Sep 27, 2019

In Relaxed Tutorials, DUDJ Brings an Under-Appreciated Art to the Masses

The second of DUDJ's tutorial classes mixed education and entertainment, and made a complex art seem suddenly accessible.

Samuel Doyle Contributing Writer
Alex Connolly for The University Times

The second edition of DUDJ’s society tutorial series, held last night, provided the society with a solo platform to celebrate the work of student DJs.

As a society probably best known to the student body for Pav takeovers and large social events, DUDJ’s tutorial experience gave the society an opportunity to take us behind the scenes of club music and explore the skills and technical intricacies of what may be the most overlooked of the musical arts.

Following its involvement in Wind Wave Rave – an event jointly organised with Trinity’s windsurfing, sailing, and surfing clubs – DUDJ took to the rather more prosaic location of the Graduates Memorial Building (GMB) last night, but members were as comfortable there as in a tent in a field on the coast.


At first, the idea of a techno-based tutorial session being tucked away above the heart of Trinity’s oldest and most traditional debating societies felt a little incongruous – dropping the bass and sick beats over the heads of philosophical parliamentary verbal sparring seems odd in theory, yet from the outset it all worked.

The atmosphere in a word was cosy – the weather outside was dire but inside there was a warm atmosphere and an interested crowd. Complimentary drinks and homemade brownies certainly didn’t hurt either.

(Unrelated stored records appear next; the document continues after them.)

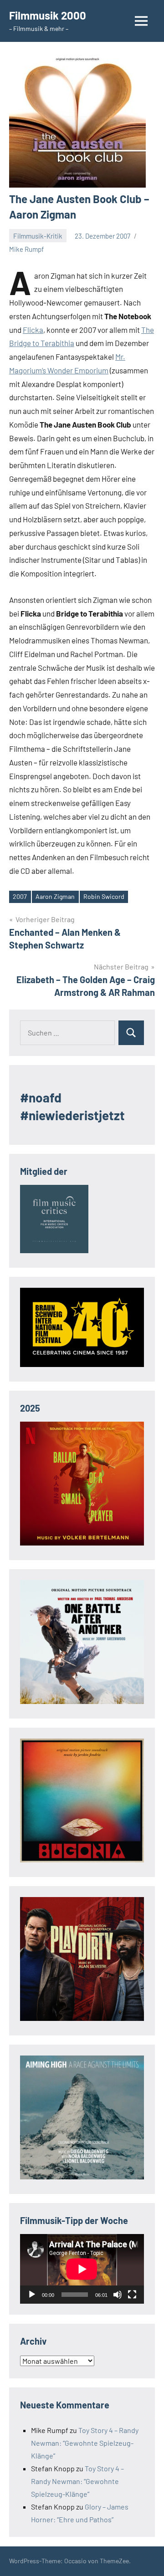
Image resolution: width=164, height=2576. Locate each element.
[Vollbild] (132, 2294)
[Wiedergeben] (31, 2294)
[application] (82, 2269)
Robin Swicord (103, 896)
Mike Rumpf (26, 249)
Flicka (33, 329)
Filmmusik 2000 (47, 15)
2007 (20, 896)
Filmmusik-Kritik (37, 236)
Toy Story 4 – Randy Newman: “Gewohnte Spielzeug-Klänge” (84, 2443)
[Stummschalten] (117, 2294)
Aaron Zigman (55, 896)
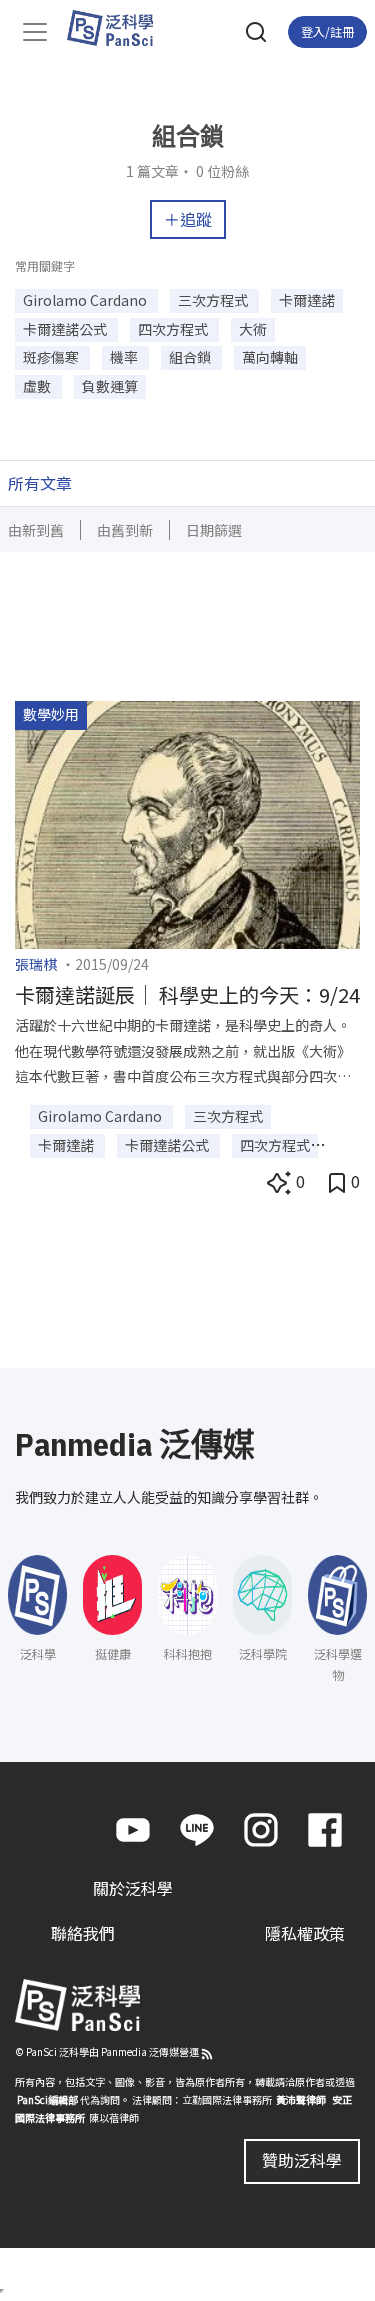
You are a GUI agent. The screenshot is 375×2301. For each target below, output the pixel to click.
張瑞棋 (36, 964)
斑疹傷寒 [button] (52, 357)
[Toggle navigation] (35, 32)
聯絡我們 (83, 1933)
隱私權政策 (305, 1933)
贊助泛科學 (302, 2160)
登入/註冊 (327, 31)
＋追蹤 (188, 219)
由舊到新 (125, 530)
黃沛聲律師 (301, 2099)
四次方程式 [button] (174, 329)
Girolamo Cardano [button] (86, 300)
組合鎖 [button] (191, 357)
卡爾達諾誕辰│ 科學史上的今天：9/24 (187, 994)
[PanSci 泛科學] (119, 28)
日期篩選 (214, 530)
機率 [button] (125, 357)
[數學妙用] (187, 822)
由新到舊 (36, 530)
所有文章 (40, 483)
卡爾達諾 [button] (307, 300)
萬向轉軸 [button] (270, 357)
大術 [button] (253, 329)
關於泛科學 (133, 1888)
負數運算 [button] (110, 386)
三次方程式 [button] (214, 300)
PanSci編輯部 (47, 2099)
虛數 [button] (38, 386)
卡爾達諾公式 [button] (66, 329)
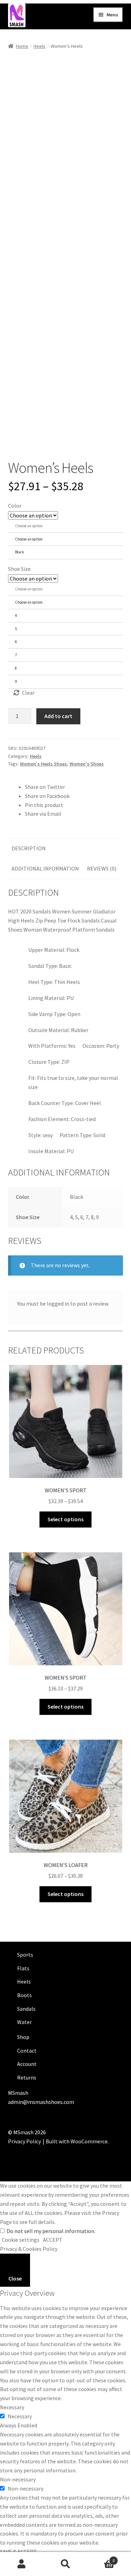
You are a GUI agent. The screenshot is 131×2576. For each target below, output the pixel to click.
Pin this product (44, 804)
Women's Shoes (87, 764)
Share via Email (43, 813)
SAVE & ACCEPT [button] (18, 2551)
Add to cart (58, 715)
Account (27, 2063)
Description (29, 848)
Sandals (26, 2008)
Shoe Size (19, 568)
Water (24, 2021)
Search (65, 2564)
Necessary (20, 2416)
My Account (22, 2564)
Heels (39, 46)
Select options (65, 1519)
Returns (26, 2077)
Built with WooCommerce (77, 2141)
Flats (23, 1968)
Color (14, 505)
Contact (27, 2050)
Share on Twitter (45, 786)
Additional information (45, 868)
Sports (25, 1954)
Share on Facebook (47, 795)
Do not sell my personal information (50, 2230)
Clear (28, 692)
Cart (101, 2558)
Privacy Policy (24, 2141)
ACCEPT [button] (53, 2239)
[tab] (28, 848)
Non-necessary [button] (18, 2479)
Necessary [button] (12, 2407)
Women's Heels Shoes (43, 764)
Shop (23, 2036)
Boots (24, 1995)
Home (22, 46)
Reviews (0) (101, 868)
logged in (58, 1303)
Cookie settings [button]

My knowledge of DJing and making music has never strayed far beyond a few reliable Spotify playlists or occasionally hitting an instrument until it made a noise, but that lack of experience proved not to be an issue. Under the guidance of tutorial officer Daniel O’Brien, the confusion of sliders, knobs and all kinds of buttons and switches that comprise the basic disc jockey hardware became a lot less intimidating.

The evening organised itself so that every attendee had the chance for a one-to-one tour of the art of DJing. Over the course of four to five minutes we had the opportunity to quite literally make some noise – modifying tracks, creating sound effects and beginning to understand just what being a DJ actually involves on a technical level.

As a student, the word “tutorial” doesn’t typically bring me a great degree of excitement. If anything, it triggers flashbacks of awkward silences, unanswered questions and a distinctly unenjoyable cocktail of pressure, embarrassment and confusion. Tutoring in the style of DUDJ is something far removed from that description, though admittedly the complete informality of proceedings could itself have been a little disconcerting to those without any previous experience of the social side of society life.

It was perhaps unavoidable in an environment centred on music and performance, but the atmosphere from the beginning of the evening leaned more sharply on entertainment than education. Nonetheless, standing in the crowd cheering on the various musicians taking their turn at the table, it did not take any great leap of the imagination to feel part of some carefree counter-culture.

Speaking to The University Times, Niamh Barry, an ordinary committee member and self-described unofficial sub tutorial officer, was keen to emphasise that DUDJ wants to be inclusive and empowering to every member of the College community.

It was noticeable that, while the committee this year may have a sole female member, the crowd attending was more balanced and perhaps more representative of the “safe environment for everyone” that the society champions. DUDJ has big plans for the coming year focused on promoting inclusivity and accessibility for all with an interest in the profession.